CIUDAD JUAREZ is a city in Mexico that is under police state and martial law since 2008. About 10 murders a day happen in the dangerous city. At the end of March 2008, thousands of soldiers and federal police officers arrived in Ciudad Juarez as part of a surge against drug dealing. After the police and troops arrived, the murder rate, violence, and kidnapping increased significantly.
“When the wave of kidnappings grew, it was because of the arrival of the federal police,” said Leobardo Alvarado, who runs the alternative news outlet JuarezDialoga.
Ciudad Juarez is on the map as a city with one of the highest murder rates in the world.
Citizens of the city reported seeing cases where the army and federal police killed minors, as well as police and soldiers directly involved in robbery
“Mexican police, indeed, are widely reported to be involved in the trade of drugs, actively through assistance or passively through corruption,” wrote Mathieu Deflem, a professor at the University of South Carolina, in 2001.
“The Royal Canadian Mounted Police, along with trainers from the U.S are providing basic training to Mexican Federal Police recruits,” said Stephen Harper during a stop in Guadalajara in 2009.
The RCMP also trained 300 mid-level Mexican officers, and 32 Mexican police commanders received training at the Canadian Police College.
The New York Times reported that this training involved “conducting wiretaps, running informants and interrogating suspects.”
There is no transparency from the RCMP when it comes Mexican cops coming to train in Canada, thus there is no way to verify whether or not Canadian-trained Meixcan officers have been directly involved in criminal acts.
“For security reasons we cannot give you the names of the Officials that attended training at our Canadian Police College,” wrote RCMP media liaison Greg Cox in an email to The Dominion.
By late 2011, US funding had been used to “train over 55,000 law enforcement and justice sector officials, including 7,200 Federal police officers,” according to the US State Department.

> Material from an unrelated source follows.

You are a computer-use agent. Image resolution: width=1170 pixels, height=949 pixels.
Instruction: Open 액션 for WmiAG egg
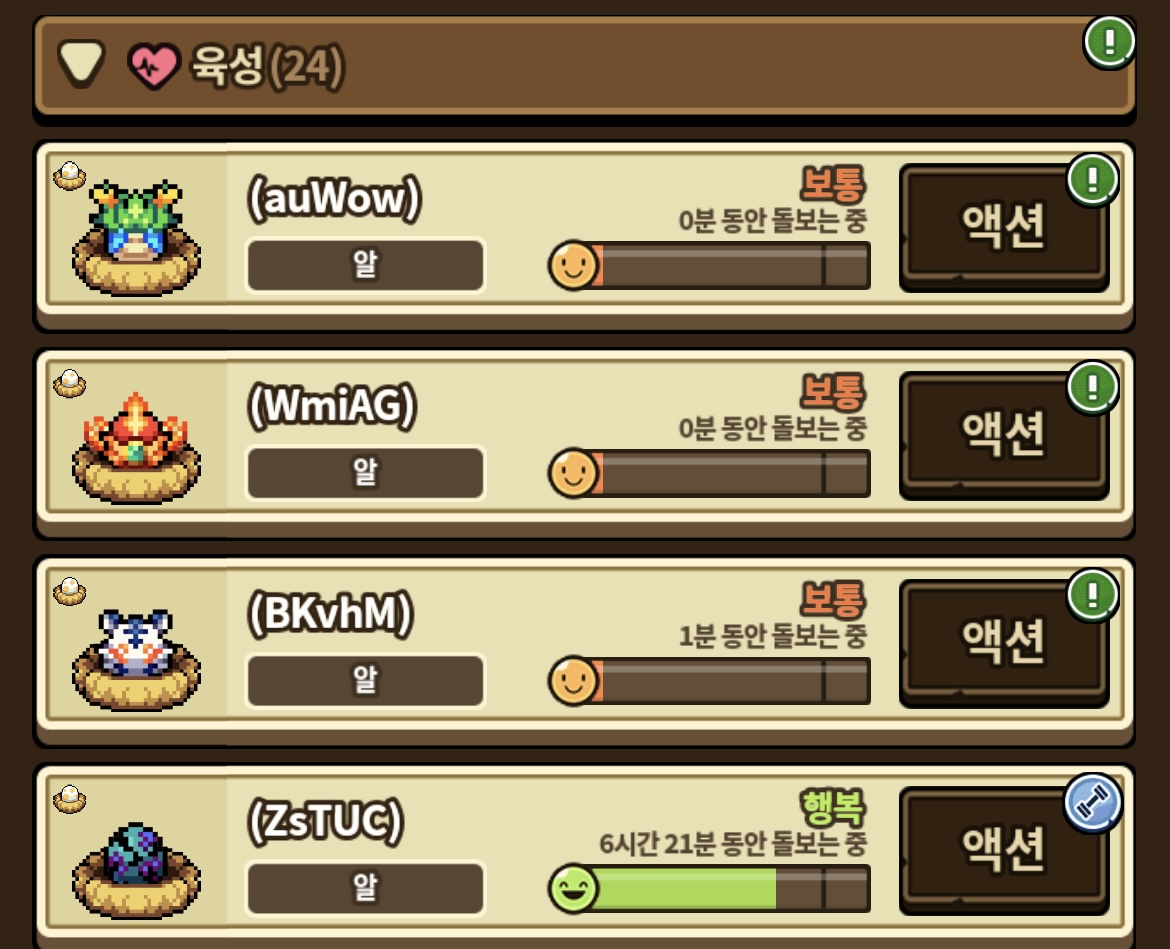[x=1004, y=436]
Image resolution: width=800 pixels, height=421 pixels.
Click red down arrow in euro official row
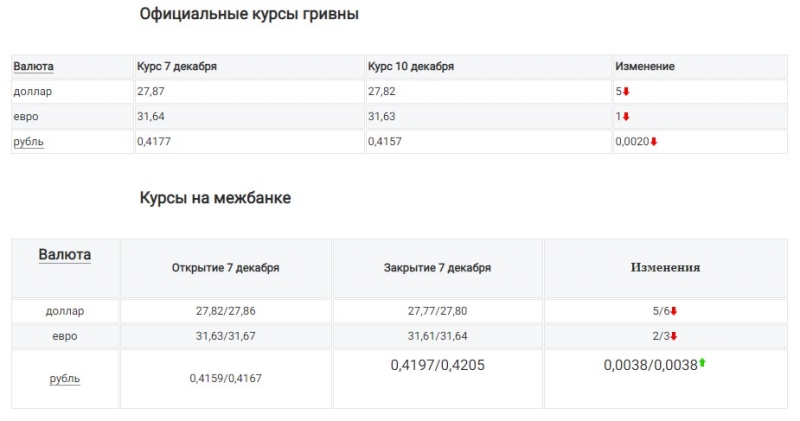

RCMP and US training of Mexican police is taking place alongside officers from Israel, Colombia, France, Spain, El Salvador, Holland, and the Czech Republic. Maribel Cervantes Guerrero, the highest ranking federal police officer in Mexico, was trained in the US, Israel and Spain.
Canada’s growing corporate presence in Mexico may in part explain the increasingly close military and police co-operation.